Consigne a – Recopiez à l'identique les lignes de la liste, en commençant à la ligne qui contient "Task: Open Best Fudgy Cocoa Brownies link" et en vous arrêtant après celle qui contient "Action: click(906, 10)".

Extrait du texte –
/---
Je n’aurais jamais pensé pouvoir ou décider d’être peintre lors de mes études. Le parcours heureux d’un peintre dépasse largement le petit cadre de la volonté personnelle. Il y a tellement de facteurs merveilleux qui entrent en jeu comme les rencontres où recevoir une aide au bon moment par exemple. Ce qui m’a mis sur cette piste, c’est la souffrance, une peine qui s’est transformée au fil des ans en cadeau. Je peins parce que j’en ai besoin, c’est viscéral.
J’ai quitté la Picardie et l’appartement thérapeutique où j’y avais réalisé environ deux cents travaux pour l’Aveyron. C’était en 2007, je comptais me former en taille de pierre, mon but étant d’apprendre à manier les outils et surtout de savoir comment appréhender un bloc avec la méthode adéquate. À cette époque je n’avais pas encore décidé entre la peinture et la sculpture. J’avais réalisé des modelages et exprimé une certaine habileté sur pierre : j’hésitais. Par ce CAP de tailleur de pierre j’espérais aussi me rapprocher d’un souhait profond : être utile à une personne qui se présenterait plus tard et qui serait dépressive. Donner un horizon, par le travail physique et intellectuel, tourner une page en ayant le temps nécessaire… Toutes ces années d’études avaient servi à cela. J’imaginais plus jeune rebâtir des maisons, des châteaux avec des gens fragiles comme certains chantiers remparts dont le siège est d’ailleurs en Aveyron, à Montaigu. J’ai toujours ce rêve, je connais le site que je souhaite rebâtir. J’ai le temps encore.
À Rodez, j’ai fait la rencontre de Jeanne Ferrieu, une galeriste qui m’a fait penser que j’avais tout intérêt à poser là mes valises et la servir tout en écoutant ses conseils. J’ai entamé une analyse avec une femme formidable. J’ai habité un petit village, Moyrazès environ huit ans. J’ai été accueilli par la municipalité qui m’a confié un très bel atelier. J’y ai encore des amis très précieux, François qui est psychiatre et sa femme Isabelle qui prit soin de moi comme l’aurait fait une mère pour son fils. Ces trois femmes m’ont appris à m’aimer, m’ont amené au pardon, m’ont conforté dans mes efforts, m’ont réconcilié avec la spiritualité.
À Moyrazès, j’ai inventé ma propre technique de dessin à l’encre de Chine révélé au racloir. J’ai aussi inventé dans d’autres domaines d’activité.
MDC : Quelles sont vos sources d’inspiration et quelle place l’actualité et les faits de société occupent dans votre œuvre picturale ?
TDV : Lorsque j’ai commencé à peindre mon style était torturé à la façon des expressionnistes allemands du siècle dernier. Si, mes sujets ont changé aujourd’hui davantage tournés vers la vie que vers la mort et la souffrance. Ma famille est ma source d’inspiration. Mes enfants et ma femme m’ont inspiré ce que je pense être mes meilleurs travaux. J’essaye de peindre juste-bon-vrai pour ne pas rajouter du chaos au monde en y ajoutant mes mensonges. Je fais attention à ne pas verser dans l’engagement tel qu’il est pratiqué aujourd’hui. Je suis indépendant, je ne veux rien qui puisse m’obliger plus tard. Il y a aujourd’hui un art d’État qui ne me plaît pas. Les temps sont durs pour les artistes et j’ai bien l’impression que les subventions et les projets sont donnés selon des critères idéologiques.
\---
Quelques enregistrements
/---
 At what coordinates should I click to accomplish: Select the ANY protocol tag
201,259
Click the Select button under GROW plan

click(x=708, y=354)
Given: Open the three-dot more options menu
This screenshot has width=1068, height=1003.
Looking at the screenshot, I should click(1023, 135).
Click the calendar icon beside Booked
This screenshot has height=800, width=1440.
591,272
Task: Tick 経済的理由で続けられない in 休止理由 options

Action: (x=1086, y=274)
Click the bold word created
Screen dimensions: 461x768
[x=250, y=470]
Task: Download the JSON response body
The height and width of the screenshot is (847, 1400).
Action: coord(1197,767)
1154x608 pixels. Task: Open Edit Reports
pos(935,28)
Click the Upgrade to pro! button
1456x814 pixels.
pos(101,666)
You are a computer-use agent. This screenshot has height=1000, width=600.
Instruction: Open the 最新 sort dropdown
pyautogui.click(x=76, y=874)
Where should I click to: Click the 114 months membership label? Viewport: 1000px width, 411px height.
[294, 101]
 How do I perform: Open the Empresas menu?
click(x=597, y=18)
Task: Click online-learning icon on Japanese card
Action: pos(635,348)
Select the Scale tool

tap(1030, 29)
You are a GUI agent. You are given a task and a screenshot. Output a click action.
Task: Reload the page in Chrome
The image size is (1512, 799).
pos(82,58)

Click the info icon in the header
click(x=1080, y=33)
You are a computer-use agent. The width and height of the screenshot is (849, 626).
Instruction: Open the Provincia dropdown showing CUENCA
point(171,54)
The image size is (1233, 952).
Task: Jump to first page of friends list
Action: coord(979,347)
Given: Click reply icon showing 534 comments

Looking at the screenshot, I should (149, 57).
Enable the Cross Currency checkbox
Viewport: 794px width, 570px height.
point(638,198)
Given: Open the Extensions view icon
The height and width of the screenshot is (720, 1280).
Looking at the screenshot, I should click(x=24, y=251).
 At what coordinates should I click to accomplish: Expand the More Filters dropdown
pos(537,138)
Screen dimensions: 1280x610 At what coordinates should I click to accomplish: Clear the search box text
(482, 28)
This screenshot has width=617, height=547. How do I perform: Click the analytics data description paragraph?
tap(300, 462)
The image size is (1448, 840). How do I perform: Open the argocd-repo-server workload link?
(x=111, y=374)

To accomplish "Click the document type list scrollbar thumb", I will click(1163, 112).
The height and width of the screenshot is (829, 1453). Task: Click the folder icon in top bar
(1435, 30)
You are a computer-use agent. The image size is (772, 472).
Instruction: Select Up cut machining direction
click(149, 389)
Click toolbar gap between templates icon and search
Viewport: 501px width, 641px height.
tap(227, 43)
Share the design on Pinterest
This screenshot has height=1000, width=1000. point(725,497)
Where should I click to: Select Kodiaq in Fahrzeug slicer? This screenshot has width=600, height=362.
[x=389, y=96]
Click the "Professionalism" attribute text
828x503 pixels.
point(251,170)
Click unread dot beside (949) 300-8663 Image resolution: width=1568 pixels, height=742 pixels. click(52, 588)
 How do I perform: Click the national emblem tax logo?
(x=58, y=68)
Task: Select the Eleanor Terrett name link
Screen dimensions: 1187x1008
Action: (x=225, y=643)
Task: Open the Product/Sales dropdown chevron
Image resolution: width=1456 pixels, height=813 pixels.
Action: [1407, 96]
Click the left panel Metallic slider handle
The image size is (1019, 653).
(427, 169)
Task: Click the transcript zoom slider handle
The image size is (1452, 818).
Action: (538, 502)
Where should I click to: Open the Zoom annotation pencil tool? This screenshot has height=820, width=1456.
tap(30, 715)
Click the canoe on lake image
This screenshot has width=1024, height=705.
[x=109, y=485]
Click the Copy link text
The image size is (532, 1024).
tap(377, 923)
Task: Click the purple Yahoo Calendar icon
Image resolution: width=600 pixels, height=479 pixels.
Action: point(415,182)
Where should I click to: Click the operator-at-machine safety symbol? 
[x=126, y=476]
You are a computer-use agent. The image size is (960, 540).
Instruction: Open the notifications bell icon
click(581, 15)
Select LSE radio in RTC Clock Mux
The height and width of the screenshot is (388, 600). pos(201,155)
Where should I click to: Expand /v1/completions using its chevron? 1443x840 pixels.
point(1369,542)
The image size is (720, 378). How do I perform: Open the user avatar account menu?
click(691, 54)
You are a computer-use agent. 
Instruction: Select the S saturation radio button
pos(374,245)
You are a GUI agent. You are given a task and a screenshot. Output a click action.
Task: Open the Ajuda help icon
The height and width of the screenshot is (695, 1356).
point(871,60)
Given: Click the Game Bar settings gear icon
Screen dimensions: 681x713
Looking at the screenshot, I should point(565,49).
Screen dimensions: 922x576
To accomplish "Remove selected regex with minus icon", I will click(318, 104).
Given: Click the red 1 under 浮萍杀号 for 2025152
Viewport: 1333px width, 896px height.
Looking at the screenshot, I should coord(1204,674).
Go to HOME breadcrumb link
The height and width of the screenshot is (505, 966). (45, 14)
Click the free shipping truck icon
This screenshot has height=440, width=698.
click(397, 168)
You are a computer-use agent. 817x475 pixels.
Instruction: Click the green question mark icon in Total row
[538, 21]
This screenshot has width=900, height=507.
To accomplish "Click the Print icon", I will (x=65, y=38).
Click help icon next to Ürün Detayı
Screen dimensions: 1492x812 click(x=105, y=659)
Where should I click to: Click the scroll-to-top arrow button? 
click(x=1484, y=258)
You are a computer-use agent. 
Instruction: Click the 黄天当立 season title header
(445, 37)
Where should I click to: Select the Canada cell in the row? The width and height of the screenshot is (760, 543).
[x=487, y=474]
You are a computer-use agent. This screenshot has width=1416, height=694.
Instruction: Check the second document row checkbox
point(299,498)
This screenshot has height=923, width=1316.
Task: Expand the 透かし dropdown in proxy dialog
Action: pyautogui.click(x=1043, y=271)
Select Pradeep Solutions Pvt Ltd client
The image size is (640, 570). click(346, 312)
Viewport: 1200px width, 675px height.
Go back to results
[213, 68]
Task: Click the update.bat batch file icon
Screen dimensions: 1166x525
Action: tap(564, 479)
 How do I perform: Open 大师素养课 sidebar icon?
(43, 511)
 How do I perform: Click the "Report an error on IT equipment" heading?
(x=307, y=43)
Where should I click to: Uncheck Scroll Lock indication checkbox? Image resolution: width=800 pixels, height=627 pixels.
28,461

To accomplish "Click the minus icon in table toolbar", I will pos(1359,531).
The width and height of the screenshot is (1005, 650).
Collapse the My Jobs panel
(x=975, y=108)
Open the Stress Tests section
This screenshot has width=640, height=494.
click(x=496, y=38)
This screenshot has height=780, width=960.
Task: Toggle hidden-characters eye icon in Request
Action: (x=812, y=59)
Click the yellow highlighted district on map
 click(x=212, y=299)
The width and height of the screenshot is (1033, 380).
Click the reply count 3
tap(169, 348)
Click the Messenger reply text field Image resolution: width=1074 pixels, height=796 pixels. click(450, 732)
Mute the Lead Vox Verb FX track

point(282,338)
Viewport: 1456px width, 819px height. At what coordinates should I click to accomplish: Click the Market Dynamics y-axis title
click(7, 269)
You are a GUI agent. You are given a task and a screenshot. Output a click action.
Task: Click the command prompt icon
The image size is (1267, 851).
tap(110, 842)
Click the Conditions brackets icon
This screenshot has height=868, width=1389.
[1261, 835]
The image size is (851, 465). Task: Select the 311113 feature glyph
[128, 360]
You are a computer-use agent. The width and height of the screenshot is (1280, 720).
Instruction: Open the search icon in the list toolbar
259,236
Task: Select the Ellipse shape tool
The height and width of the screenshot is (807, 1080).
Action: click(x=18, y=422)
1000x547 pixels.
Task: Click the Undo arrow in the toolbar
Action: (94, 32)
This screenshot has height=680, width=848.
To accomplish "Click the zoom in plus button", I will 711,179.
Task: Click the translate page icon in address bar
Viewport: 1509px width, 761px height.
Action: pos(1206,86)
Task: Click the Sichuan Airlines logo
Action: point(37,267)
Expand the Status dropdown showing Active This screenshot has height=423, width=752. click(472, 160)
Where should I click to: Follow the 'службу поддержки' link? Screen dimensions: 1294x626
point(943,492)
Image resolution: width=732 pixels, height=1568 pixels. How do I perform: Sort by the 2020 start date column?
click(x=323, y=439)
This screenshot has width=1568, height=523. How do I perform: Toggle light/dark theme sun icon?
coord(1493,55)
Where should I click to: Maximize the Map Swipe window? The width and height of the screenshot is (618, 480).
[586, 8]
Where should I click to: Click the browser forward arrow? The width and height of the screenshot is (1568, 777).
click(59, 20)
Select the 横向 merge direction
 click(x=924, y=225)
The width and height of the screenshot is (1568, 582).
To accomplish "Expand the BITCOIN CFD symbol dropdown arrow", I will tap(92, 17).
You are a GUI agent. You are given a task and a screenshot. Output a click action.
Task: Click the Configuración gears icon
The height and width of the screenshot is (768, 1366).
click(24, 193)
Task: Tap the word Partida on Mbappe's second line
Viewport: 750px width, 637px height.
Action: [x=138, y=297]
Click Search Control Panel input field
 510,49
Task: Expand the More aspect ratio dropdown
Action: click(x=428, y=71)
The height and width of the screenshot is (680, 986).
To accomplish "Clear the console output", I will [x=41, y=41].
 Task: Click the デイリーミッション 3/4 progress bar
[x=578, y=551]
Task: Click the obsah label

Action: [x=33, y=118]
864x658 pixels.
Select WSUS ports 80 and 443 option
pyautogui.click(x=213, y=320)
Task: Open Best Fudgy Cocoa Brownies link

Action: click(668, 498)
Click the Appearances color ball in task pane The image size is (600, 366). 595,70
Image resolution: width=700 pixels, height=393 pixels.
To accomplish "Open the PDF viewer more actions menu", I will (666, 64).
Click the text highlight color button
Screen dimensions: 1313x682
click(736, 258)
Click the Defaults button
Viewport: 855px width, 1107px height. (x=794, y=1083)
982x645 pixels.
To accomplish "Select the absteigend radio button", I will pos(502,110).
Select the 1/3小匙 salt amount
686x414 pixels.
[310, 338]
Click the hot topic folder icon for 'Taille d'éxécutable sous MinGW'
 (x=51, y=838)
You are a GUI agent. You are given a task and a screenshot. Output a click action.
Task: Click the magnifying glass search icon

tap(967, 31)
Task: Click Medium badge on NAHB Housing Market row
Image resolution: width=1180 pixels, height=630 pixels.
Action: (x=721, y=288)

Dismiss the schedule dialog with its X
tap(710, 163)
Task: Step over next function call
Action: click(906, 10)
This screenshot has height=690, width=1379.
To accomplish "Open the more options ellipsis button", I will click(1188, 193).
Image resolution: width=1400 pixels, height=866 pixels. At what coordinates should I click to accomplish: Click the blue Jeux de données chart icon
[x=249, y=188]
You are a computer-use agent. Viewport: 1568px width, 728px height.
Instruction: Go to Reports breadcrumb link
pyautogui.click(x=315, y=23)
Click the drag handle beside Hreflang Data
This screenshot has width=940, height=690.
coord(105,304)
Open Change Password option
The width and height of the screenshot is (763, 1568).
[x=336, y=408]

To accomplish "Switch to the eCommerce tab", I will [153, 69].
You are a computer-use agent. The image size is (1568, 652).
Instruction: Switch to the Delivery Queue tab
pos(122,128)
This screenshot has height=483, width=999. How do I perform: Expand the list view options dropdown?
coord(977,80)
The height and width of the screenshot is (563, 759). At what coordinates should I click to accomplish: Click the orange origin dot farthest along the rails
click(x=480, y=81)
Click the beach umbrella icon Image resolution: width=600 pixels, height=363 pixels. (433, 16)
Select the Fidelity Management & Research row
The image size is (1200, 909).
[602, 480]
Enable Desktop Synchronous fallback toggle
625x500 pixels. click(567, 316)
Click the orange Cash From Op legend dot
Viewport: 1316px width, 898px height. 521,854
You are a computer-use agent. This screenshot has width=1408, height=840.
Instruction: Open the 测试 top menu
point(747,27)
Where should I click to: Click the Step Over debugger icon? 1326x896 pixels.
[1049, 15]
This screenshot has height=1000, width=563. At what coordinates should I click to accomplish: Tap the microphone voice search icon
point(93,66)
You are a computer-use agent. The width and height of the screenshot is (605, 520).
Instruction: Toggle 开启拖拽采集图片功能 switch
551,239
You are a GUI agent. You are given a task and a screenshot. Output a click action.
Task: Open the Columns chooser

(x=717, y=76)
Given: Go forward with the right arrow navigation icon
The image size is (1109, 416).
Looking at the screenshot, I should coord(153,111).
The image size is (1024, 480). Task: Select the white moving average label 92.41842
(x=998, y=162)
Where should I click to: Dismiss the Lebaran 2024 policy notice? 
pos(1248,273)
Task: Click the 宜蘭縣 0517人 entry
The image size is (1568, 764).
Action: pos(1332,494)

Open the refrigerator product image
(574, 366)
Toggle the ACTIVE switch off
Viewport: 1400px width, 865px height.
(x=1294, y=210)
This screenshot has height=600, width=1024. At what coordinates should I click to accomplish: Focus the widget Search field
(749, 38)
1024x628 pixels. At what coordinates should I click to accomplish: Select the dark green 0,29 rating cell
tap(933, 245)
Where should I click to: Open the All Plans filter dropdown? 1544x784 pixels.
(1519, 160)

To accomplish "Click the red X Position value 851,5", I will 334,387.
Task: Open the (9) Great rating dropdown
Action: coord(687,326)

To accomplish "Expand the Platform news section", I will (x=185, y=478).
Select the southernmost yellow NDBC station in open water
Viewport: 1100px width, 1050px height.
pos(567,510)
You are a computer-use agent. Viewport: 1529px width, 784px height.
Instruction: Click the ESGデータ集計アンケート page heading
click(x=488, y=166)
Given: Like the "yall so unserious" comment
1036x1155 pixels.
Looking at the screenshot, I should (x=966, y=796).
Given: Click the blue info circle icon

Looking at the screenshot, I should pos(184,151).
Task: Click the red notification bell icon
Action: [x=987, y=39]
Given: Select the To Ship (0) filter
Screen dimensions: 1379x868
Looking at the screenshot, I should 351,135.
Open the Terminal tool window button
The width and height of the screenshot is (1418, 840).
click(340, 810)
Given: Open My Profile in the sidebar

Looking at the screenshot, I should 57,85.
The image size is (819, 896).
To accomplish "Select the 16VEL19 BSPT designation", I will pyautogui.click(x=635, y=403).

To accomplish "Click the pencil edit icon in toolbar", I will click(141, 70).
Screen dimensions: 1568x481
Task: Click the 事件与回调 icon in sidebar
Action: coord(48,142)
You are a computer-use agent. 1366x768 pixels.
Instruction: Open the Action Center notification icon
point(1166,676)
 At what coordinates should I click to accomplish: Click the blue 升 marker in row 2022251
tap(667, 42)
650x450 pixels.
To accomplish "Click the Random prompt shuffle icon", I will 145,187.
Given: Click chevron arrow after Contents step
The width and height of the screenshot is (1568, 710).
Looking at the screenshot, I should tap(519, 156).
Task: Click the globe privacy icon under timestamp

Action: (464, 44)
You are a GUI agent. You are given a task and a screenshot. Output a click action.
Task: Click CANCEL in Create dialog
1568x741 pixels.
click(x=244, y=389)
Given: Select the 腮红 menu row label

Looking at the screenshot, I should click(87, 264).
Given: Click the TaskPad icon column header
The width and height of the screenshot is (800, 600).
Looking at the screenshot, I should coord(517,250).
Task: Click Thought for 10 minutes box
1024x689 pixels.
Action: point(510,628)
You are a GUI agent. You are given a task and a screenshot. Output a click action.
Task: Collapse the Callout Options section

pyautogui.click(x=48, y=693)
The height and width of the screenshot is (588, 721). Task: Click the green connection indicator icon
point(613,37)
\---
Consigne b – D'après l'extrait, en quelle année a eu lieu le départ de la Picardie pour l'Aveyron ?

Corrigé a –
Task: Open Best Fudgy Cocoa Brownies link

Action: click(668, 498)
Click the Appearances color ball in task pane The image size is (600, 366). 595,70
Image resolution: width=700 pixels, height=393 pixels.
To accomplish "Open the PDF viewer more actions menu", I will (666, 64).
Click the text highlight color button
Screen dimensions: 1313x682
click(736, 258)
Click the Defaults button
Viewport: 855px width, 1107px height. (x=794, y=1083)
982x645 pixels.
To accomplish "Select the absteigend radio button", I will pos(502,110).
Select the 1/3小匙 salt amount
686x414 pixels.
[310, 338]
Click the hot topic folder icon for 'Taille d'éxécutable sous MinGW'
 (x=51, y=838)
You are a GUI agent. You are given a task and a screenshot. Output a click action.
Task: Click the magnifying glass search icon

tap(967, 31)
Task: Click Medium badge on NAHB Housing Market row
Image resolution: width=1180 pixels, height=630 pixels.
Action: (x=721, y=288)

Dismiss the schedule dialog with its X
tap(710, 163)
Task: Step over next function call
Action: click(906, 10)

Corrigé b – En 2007.